▸ Work required:
Word for word, transcribe the data below from the line with "Given: Open Source Control view" to the line with "Viewport: 1456px width, 819px height.", keeping both of those lines.
BEGIN Data provided
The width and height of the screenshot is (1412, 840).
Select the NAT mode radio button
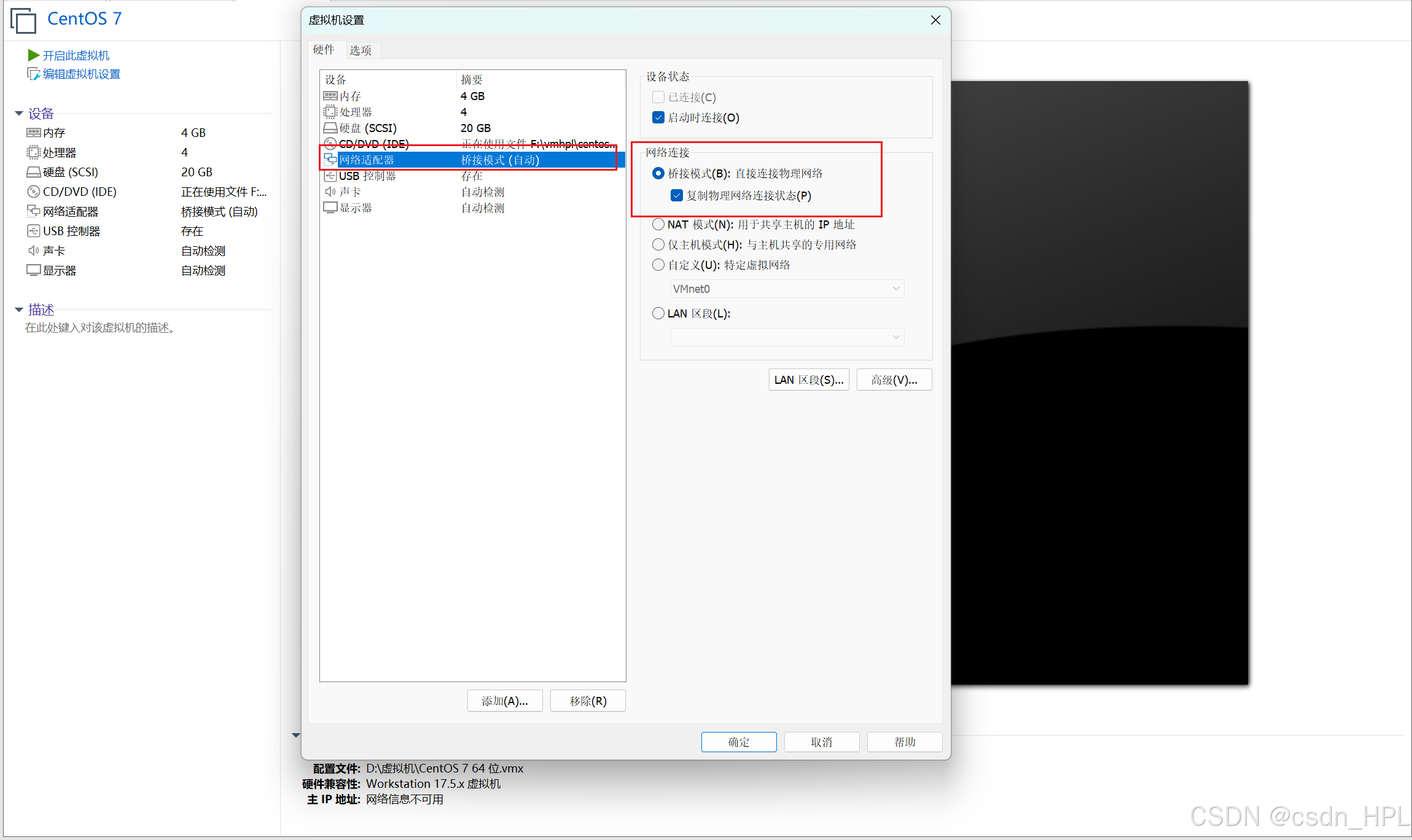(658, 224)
END Data provided
BEGIN Data provided
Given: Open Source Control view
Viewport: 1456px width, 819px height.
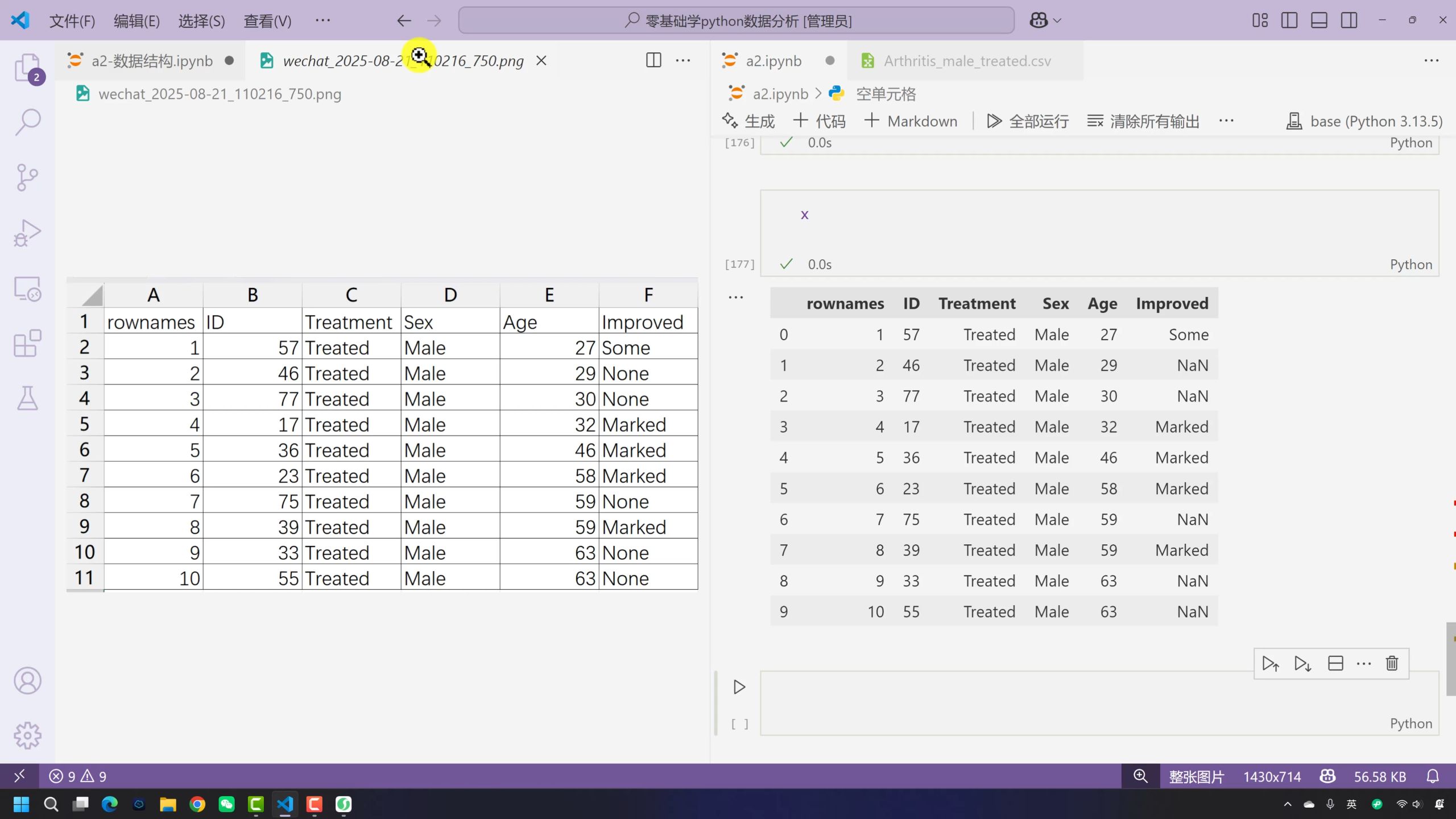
END Data provided
BEGIN Data provided
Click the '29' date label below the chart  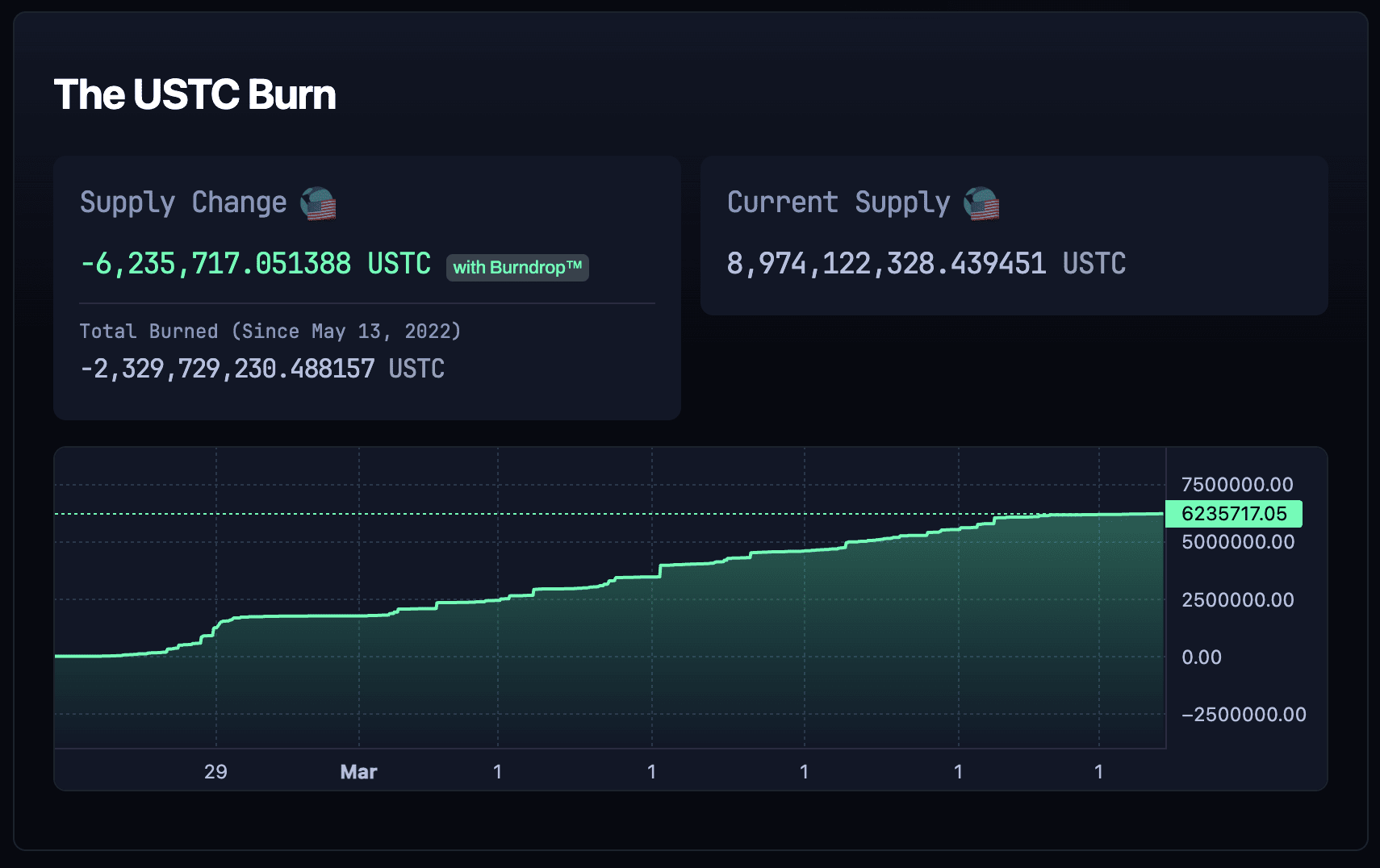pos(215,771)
END Data provided
▸ Solution to this problem:
Given: Open Source Control view
Viewport: 1456px width, 819px height.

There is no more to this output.